Bovenste luchtweg syndroom / Upper airway syndrome
Beschrijving
Bij bovenste luchtweg syndroom (ofwel upper airway syndrome) zijn honden benauwd. Dat komt door een vernauwde en/of slappe larynx (strottenhoofd). In een aantal gevallen is ook het gehemelte te lang. De larynx is de overgang van keel naar luchtpijp. Als de larynx te slap of te nauw is, kan lucht niet goed passeren en dat leidt tot allerlei problemen. Honden met deze aandoening hebben moeite met ademhalen. Dat hoor je door een snurkende of raspende ademhaling. Verder kunnen ze niet goed tegen hitte en hebben ze een slechte conditie. Als dieren te benauwd raken of oververhit, kunnen ze plots overlijden. Deze aandoening lijkt qua symptomen erg op brachycefaal obstructief syndroom (BOS). Dit komt voornamelijk voor bij kortsnuitige honden. Alleen hebben honden met bovenste luchtweg syndroom geen te korte snuit.

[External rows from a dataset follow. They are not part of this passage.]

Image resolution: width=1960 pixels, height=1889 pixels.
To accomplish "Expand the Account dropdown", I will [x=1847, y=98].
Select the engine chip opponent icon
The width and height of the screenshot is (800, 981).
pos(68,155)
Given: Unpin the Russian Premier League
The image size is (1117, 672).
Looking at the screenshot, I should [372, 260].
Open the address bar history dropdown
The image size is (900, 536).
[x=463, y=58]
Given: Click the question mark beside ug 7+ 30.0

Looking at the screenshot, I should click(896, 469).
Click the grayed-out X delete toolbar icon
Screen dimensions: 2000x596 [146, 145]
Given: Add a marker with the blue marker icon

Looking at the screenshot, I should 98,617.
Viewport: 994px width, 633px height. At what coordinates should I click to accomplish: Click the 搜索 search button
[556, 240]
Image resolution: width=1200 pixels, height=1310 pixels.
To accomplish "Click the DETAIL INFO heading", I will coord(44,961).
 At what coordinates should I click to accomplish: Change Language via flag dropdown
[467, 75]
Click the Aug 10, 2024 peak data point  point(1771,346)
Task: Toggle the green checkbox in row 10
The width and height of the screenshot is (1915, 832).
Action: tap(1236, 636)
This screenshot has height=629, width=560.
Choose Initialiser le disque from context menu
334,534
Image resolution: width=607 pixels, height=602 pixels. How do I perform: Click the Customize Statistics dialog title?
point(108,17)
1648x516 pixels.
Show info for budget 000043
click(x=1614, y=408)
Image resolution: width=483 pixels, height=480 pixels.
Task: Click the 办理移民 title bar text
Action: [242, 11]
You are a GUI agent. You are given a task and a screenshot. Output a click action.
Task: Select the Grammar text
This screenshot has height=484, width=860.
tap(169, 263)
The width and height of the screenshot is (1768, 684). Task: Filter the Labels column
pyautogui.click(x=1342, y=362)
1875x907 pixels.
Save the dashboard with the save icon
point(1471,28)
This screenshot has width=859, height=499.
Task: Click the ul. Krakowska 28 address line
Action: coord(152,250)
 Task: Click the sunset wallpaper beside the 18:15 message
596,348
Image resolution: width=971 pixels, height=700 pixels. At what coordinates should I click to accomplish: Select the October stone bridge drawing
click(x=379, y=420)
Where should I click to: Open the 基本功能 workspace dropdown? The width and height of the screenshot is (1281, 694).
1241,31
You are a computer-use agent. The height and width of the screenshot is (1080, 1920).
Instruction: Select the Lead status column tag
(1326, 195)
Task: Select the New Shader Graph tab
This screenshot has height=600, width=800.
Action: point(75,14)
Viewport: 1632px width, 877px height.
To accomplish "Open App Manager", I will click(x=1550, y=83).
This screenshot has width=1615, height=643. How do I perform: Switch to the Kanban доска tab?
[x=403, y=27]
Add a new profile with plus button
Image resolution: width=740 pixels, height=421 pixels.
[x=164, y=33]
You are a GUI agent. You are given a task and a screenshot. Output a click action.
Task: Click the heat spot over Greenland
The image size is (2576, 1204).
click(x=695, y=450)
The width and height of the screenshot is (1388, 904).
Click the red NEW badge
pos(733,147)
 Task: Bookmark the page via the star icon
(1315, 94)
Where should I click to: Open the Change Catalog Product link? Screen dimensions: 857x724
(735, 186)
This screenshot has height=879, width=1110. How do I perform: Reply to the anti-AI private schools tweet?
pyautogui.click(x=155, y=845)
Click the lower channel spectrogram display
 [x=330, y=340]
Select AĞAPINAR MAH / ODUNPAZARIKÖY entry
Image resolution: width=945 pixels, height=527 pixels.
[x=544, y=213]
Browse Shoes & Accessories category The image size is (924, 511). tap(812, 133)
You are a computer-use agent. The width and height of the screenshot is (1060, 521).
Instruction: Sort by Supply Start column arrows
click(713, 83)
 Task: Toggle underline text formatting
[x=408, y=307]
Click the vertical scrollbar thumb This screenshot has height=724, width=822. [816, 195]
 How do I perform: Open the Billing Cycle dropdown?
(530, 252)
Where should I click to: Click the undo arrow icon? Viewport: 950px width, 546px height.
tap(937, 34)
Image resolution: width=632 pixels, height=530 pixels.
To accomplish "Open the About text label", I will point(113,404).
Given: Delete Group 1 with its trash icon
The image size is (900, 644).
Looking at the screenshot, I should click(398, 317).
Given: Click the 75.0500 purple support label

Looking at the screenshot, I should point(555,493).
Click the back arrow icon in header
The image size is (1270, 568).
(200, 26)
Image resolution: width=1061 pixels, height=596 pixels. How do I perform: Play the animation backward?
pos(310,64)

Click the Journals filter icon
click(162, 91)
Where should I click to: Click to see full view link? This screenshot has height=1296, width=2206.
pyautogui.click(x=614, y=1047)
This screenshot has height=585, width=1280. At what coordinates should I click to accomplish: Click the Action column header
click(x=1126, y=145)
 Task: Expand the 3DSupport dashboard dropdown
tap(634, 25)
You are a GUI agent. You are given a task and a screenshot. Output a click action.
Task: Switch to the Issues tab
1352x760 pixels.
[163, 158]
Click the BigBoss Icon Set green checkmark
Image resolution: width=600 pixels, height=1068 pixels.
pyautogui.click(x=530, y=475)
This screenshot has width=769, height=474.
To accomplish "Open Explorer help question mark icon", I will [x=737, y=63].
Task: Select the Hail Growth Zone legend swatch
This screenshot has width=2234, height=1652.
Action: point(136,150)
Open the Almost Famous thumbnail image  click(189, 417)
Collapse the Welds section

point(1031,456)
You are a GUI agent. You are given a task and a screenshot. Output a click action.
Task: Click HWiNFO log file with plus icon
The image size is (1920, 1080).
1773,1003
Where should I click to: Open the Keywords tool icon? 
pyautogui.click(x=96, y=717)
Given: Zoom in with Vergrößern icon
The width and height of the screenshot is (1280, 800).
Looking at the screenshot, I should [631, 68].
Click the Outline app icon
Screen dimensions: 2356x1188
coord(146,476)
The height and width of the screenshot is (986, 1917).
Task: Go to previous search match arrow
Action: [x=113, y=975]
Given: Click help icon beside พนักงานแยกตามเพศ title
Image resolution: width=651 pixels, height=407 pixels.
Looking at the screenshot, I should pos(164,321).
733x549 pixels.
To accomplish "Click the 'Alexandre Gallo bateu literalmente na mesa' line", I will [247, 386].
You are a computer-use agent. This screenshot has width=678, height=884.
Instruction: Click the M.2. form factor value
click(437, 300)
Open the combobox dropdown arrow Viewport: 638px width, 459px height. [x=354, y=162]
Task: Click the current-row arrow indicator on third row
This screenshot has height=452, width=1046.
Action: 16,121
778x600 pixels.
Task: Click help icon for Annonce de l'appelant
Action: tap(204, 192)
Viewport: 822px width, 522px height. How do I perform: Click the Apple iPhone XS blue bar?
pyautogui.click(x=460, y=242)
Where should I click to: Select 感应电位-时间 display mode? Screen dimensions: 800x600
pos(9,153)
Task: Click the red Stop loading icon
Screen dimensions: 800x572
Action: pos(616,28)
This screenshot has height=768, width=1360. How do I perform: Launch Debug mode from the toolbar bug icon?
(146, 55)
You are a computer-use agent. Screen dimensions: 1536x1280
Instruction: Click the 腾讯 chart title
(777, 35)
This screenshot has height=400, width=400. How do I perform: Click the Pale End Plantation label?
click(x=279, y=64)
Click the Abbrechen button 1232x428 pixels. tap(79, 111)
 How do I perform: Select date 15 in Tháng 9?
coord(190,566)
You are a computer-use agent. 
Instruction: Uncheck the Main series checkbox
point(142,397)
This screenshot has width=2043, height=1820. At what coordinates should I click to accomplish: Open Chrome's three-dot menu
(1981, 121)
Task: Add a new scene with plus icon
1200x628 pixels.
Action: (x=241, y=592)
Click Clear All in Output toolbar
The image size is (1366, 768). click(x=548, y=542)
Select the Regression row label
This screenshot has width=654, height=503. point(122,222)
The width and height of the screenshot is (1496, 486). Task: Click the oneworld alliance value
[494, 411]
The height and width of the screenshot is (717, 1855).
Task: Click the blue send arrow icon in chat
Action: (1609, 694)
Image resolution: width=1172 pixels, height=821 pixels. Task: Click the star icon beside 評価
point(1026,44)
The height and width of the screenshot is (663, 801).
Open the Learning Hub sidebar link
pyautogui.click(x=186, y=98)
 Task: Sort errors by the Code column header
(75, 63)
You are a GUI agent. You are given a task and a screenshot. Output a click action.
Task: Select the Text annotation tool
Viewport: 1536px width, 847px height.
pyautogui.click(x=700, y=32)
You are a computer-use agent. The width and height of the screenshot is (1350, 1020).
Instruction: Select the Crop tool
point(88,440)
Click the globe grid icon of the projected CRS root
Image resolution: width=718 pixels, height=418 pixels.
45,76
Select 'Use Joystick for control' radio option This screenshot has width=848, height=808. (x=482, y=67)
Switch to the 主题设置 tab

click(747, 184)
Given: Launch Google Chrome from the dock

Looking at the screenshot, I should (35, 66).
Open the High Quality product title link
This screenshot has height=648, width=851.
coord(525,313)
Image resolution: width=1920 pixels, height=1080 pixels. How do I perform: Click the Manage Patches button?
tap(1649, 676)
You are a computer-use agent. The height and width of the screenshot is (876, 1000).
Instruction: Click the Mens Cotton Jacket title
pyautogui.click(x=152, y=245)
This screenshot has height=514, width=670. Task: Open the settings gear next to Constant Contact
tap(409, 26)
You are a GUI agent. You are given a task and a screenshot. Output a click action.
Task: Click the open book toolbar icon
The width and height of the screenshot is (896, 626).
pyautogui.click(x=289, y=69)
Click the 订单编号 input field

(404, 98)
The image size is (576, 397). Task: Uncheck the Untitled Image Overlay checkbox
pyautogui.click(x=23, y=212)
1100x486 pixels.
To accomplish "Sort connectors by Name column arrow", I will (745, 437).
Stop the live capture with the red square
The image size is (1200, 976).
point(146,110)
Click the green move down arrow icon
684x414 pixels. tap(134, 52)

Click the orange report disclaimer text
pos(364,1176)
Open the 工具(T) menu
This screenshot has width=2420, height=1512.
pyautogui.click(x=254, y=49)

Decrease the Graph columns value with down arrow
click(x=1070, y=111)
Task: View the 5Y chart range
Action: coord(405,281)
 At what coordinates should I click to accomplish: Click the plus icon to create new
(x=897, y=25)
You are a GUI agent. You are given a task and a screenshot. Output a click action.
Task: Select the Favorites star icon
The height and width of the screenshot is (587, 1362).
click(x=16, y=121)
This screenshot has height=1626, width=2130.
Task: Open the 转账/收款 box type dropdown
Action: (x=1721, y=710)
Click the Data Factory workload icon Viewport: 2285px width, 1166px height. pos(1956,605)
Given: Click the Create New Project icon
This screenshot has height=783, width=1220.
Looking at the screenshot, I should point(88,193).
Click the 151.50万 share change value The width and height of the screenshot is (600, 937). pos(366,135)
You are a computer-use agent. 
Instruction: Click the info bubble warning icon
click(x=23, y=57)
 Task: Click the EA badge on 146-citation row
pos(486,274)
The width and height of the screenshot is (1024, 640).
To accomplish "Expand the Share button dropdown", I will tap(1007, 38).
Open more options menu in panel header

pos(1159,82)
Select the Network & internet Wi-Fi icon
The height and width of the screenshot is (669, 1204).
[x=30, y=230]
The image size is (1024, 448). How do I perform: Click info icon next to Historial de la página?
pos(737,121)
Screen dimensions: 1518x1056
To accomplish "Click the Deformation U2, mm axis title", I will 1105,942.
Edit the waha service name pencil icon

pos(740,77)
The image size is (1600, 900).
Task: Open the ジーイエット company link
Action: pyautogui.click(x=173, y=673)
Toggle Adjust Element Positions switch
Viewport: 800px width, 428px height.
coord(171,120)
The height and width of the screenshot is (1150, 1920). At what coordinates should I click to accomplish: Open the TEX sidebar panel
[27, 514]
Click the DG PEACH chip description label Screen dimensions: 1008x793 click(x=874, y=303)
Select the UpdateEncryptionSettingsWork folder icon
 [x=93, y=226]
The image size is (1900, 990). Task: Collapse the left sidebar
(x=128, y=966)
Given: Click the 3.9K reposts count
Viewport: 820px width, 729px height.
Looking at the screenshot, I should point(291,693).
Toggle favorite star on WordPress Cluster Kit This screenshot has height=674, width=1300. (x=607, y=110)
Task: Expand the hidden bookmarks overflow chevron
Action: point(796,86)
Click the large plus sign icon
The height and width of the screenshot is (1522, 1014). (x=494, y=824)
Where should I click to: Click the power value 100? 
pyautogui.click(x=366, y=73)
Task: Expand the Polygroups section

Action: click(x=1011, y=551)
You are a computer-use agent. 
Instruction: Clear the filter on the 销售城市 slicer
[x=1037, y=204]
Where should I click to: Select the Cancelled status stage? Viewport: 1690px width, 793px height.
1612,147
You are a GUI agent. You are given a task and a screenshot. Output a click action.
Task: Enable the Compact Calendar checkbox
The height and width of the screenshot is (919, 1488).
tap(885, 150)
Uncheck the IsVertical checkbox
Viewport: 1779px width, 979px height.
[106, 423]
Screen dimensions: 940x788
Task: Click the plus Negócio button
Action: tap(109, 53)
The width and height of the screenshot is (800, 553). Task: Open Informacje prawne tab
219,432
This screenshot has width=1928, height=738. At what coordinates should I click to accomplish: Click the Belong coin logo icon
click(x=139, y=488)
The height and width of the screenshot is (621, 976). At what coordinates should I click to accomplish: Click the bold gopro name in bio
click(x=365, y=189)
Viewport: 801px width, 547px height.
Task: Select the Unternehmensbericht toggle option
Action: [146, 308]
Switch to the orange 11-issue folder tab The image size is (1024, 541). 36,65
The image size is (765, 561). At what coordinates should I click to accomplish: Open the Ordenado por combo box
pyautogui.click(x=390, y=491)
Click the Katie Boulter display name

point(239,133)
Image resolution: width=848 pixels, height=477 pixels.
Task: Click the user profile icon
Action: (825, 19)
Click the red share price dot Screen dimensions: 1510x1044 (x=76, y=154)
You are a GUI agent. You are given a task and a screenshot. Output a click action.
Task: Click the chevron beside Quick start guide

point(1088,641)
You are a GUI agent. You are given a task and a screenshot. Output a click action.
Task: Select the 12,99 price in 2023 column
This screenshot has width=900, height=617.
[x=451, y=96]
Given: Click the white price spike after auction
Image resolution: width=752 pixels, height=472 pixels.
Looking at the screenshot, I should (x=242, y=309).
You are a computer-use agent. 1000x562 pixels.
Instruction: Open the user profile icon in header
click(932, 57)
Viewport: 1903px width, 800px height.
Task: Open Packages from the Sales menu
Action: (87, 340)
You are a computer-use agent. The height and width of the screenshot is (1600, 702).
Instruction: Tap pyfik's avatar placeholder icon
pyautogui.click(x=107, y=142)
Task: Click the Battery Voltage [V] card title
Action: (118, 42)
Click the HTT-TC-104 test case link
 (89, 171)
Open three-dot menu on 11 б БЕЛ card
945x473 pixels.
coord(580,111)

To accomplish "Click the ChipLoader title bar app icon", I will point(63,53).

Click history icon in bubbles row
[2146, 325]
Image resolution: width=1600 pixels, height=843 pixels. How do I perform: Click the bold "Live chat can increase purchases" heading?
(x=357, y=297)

Een van de rassen waarbij het syndroom uitgebreid is beschreven, is de Norwich terriër. Bij deze hond wordt de aandoening NTUAS genoemd. Dit is de afkorting voor Norwich terriër upper airway syndrome.
Diagnose
De dierenarts stelt de definitieve diagnose met een volledig onderzoek van de bovenste luchtwegen. Dat gebeurt onder narcose via een inspectie van het strottenhoofd, de keel en de luchtpijp.
Behandeling
Soms kan een operatie verlichting bieden, maar lang niet altijd.